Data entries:

★ ★ ★

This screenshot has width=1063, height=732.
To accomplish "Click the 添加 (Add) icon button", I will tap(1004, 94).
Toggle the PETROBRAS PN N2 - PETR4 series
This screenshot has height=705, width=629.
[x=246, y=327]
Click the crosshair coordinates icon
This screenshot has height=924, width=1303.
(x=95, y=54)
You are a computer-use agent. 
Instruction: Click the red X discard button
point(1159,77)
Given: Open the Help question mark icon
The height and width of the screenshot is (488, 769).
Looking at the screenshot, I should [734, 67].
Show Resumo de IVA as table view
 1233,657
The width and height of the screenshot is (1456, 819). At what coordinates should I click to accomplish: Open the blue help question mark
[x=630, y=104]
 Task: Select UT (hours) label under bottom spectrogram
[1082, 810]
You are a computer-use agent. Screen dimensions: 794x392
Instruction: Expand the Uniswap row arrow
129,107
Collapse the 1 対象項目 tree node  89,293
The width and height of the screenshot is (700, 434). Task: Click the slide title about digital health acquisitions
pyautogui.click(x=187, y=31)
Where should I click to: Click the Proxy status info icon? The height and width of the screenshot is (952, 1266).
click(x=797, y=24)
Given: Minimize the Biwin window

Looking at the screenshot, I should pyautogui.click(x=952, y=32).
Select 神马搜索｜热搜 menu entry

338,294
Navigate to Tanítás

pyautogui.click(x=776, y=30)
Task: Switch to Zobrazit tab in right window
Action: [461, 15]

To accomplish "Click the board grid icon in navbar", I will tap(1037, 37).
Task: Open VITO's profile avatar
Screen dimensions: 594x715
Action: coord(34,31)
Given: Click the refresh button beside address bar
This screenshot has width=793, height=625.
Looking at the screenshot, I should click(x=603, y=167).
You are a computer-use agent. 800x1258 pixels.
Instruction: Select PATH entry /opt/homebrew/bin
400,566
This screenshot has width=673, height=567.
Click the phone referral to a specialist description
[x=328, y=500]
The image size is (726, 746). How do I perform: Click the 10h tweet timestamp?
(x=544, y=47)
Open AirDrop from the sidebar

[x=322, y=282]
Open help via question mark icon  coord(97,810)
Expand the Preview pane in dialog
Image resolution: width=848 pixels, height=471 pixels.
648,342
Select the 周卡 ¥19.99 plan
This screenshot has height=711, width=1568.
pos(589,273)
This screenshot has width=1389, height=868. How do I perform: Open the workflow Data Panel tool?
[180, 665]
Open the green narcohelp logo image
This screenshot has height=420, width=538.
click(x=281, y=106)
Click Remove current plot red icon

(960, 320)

★ ★ ★

* [Written exercise]:
Copy the data entries without change, everything from the line containing "Select 神马搜索｜热搜 menu entry" down to the line containing "Action: coord(34,31)".

* [Task output]:
Select 神马搜索｜热搜 menu entry

338,294
Navigate to Tanítás

pyautogui.click(x=776, y=30)
Task: Switch to Zobrazit tab in right window
Action: [461, 15]

To accomplish "Click the board grid icon in navbar", I will tap(1037, 37).
Task: Open VITO's profile avatar
Screen dimensions: 594x715
Action: coord(34,31)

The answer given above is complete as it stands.